Wednesday, July 21, 2010

City Councilman Paul Davis to Ask Questions about City Management?

[Riverside Councilman Paul Davis is preparing to ask some serious questions about the conduct of City Manager Brad Hudson and Asst. City Manager Tom DeSantis in response to concerned ward residents. Will he have any support for doing that on the dais? ]

Press Enterprise columnist, Dan Bernstein wrote this column which included an excerpt about Riverside Councilman Paul Davis who's been receiving missives from his ward residents complaining about the involvement of city council's own personnel in the guns, badges and cold plates scandals. Bernstein included an emailed response from Davis to one email writer as seen below.


Riverside Councilman Paul Davis' e-mailed reply to "Disgusted Ward 4 Constituent" who wants to get rid of the Glockstars, Hudson and DeSantis:

I am embarrassed and angered at how those City leaders have handled themselves... I have taken steps to begin the process of bringing this to the full council... Mayor Loveridge and I will be meeting...

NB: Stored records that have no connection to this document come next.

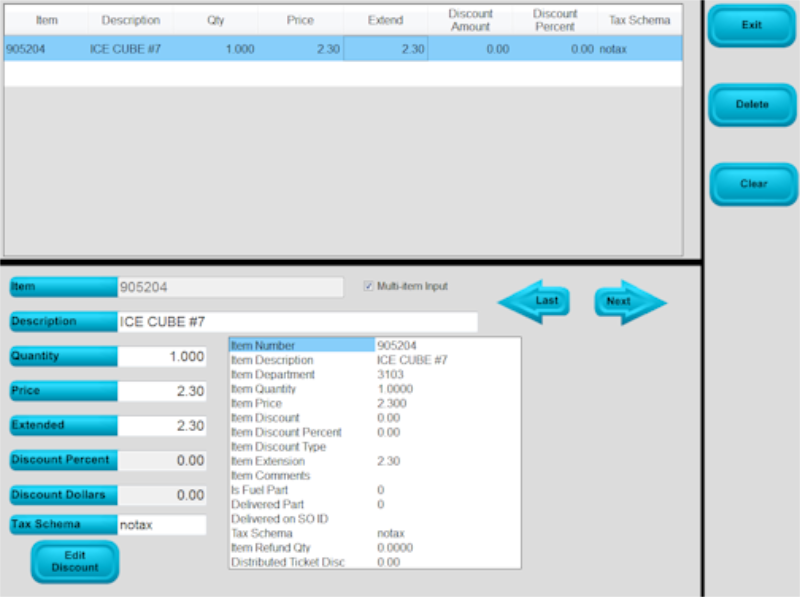
Task: Toggle the Multi-item Input checkbox
Action: pyautogui.click(x=369, y=286)
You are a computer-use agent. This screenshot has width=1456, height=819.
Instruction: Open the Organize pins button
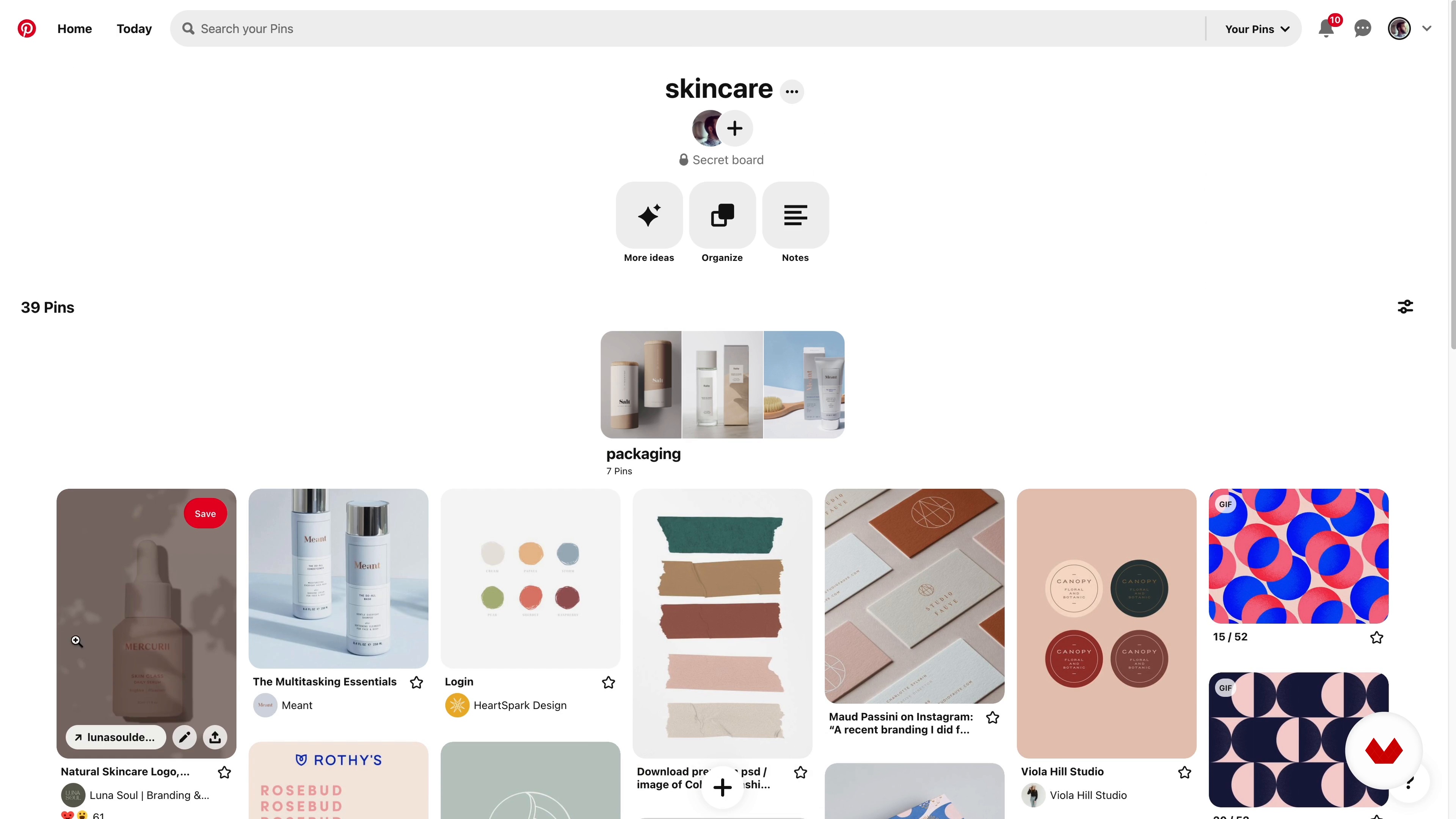tap(722, 215)
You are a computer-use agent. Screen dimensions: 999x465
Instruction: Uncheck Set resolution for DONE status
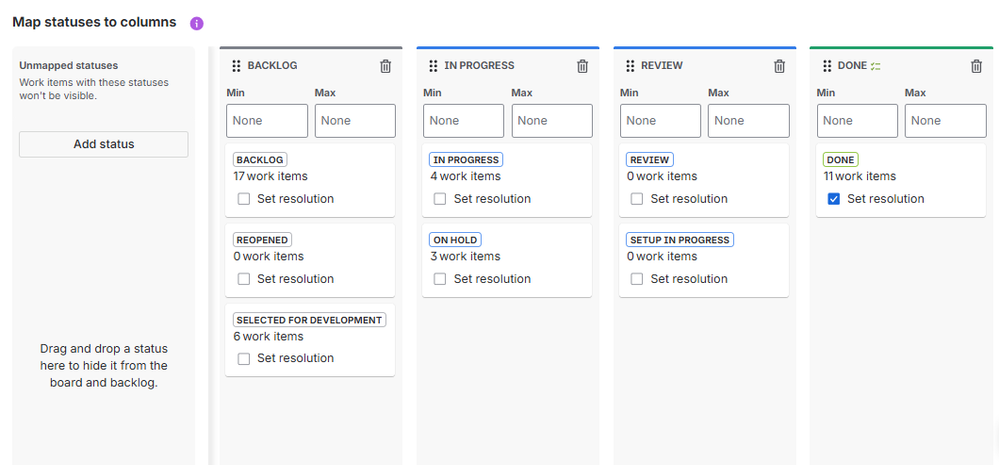tap(834, 199)
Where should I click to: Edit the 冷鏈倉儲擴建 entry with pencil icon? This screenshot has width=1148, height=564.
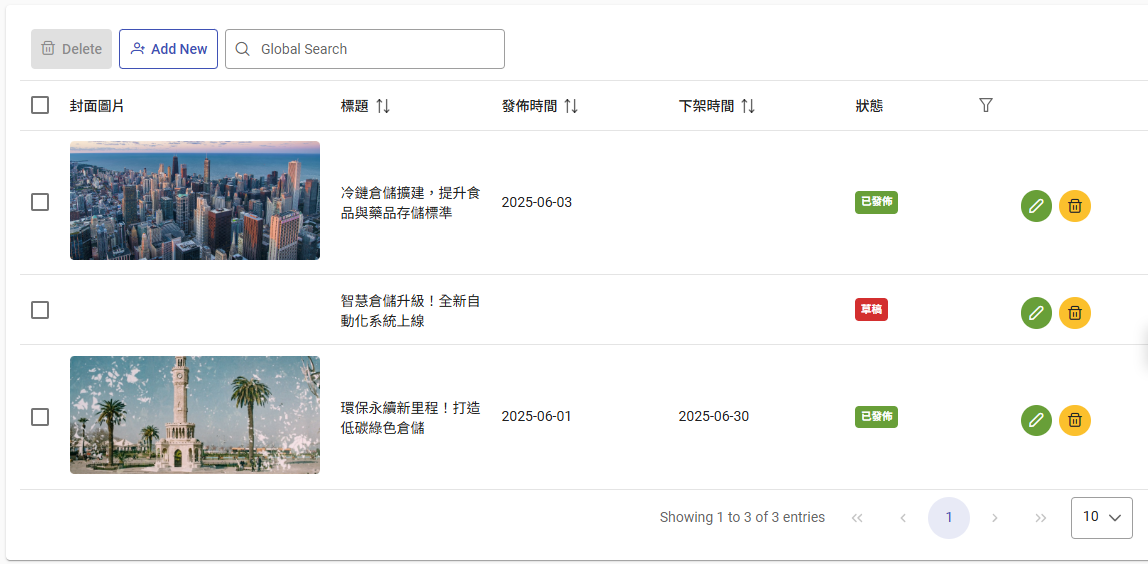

It's about time someone on the dais actually had anything to say about the embarrassing scandals which have shaken the public's trust in City Hall and the police department. News about the recent badges, guns and cold plates scandals have reached outside of Riverside and it's interesting to be asked by people outside the city, regarding what the hell is anyone in leadership doing to keep their direct employees in line or at least prevent them from engaging in disturbing and even illegal conduct. In Riverside, you have city management employees who had been equipping themselves like police officers in violation of state law and when it came to light earlier this year, the city council and mayor had nothing to say about the issue. In fact, they appeared to pretend that nothing unusual let alone unseemly had taken place at all. Perhaps they were thinking that the Riversiders who were very upset about what happened would cool down about it hopefully before the election cycle in 2011.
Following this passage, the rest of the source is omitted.